- [Work instructions]:
Only the lines from the first line of the entries through the line with "Given: Open the" belong in the answer, each restated word for word and without pictures.

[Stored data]
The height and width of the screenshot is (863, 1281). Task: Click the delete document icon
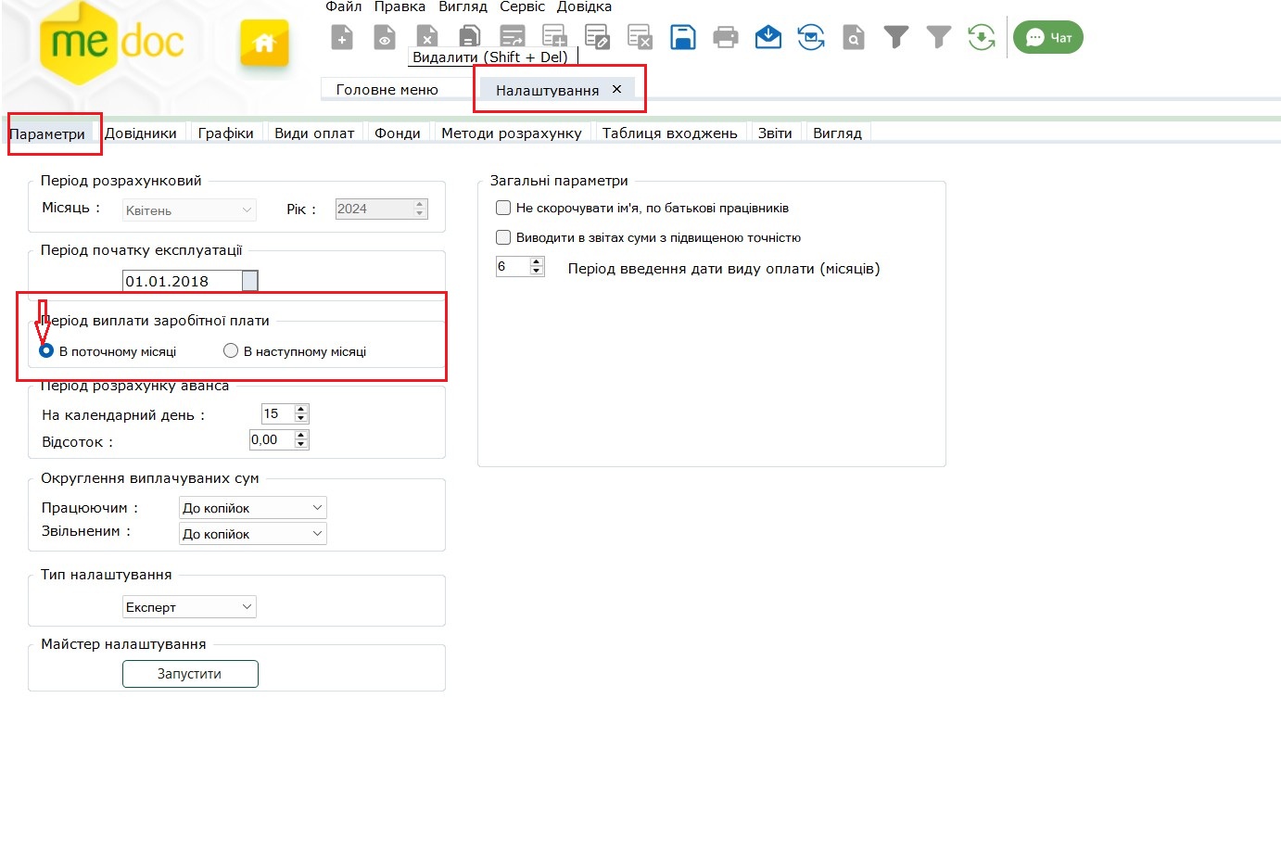427,37
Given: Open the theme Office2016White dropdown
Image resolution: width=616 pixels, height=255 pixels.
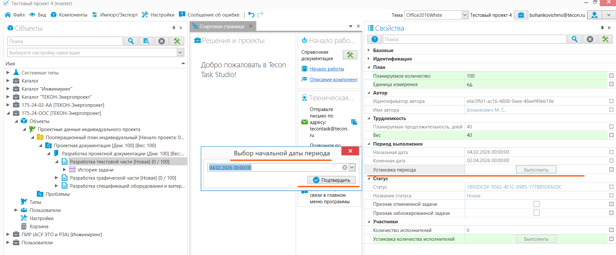Looking at the screenshot, I should point(465,15).
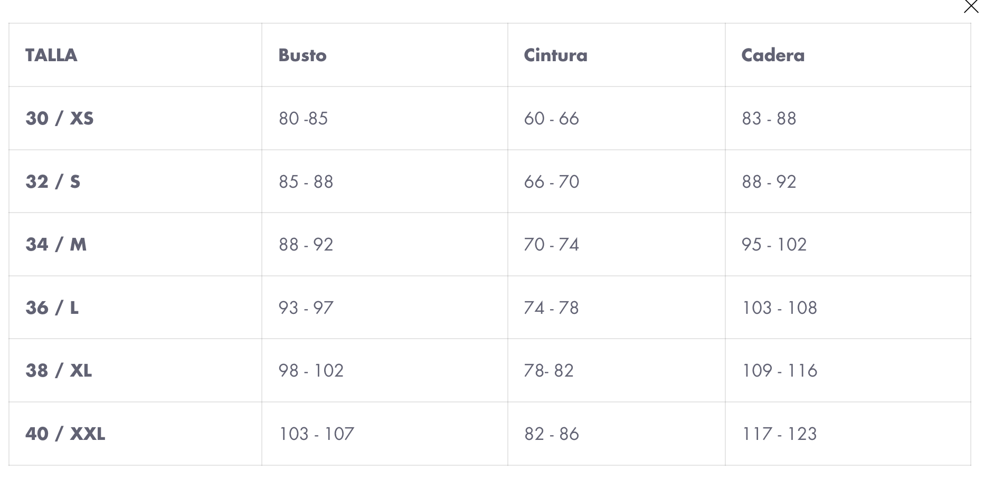Click the XL waist value 78- 82
This screenshot has width=984, height=480.
[548, 370]
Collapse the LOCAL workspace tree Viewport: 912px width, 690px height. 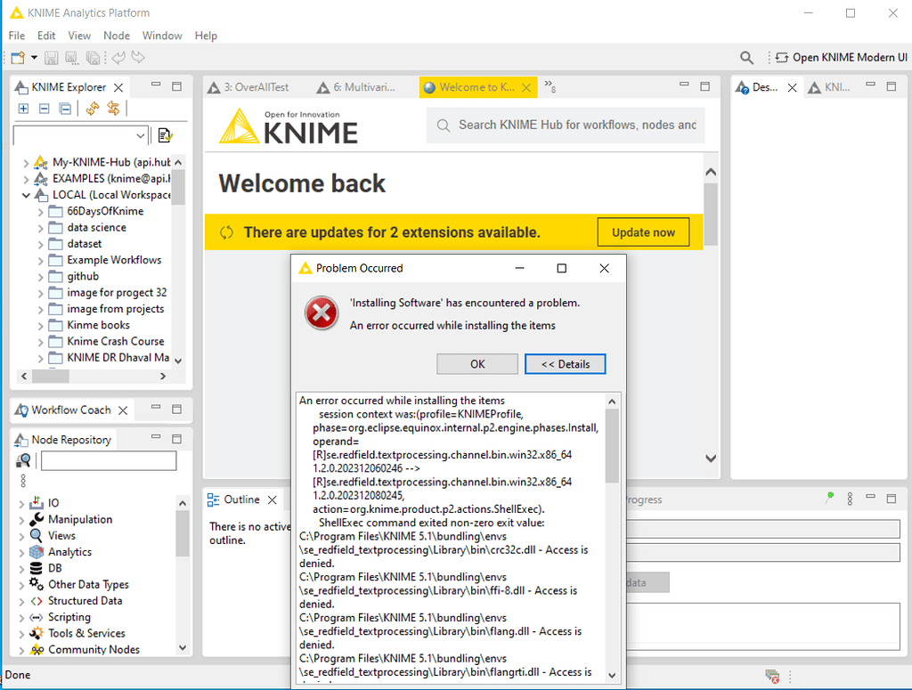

- [Your response]:
The height and width of the screenshot is (863, 1281). Task: Click the delete document icon
427,37
Given: Open the theme Office2016White dropdown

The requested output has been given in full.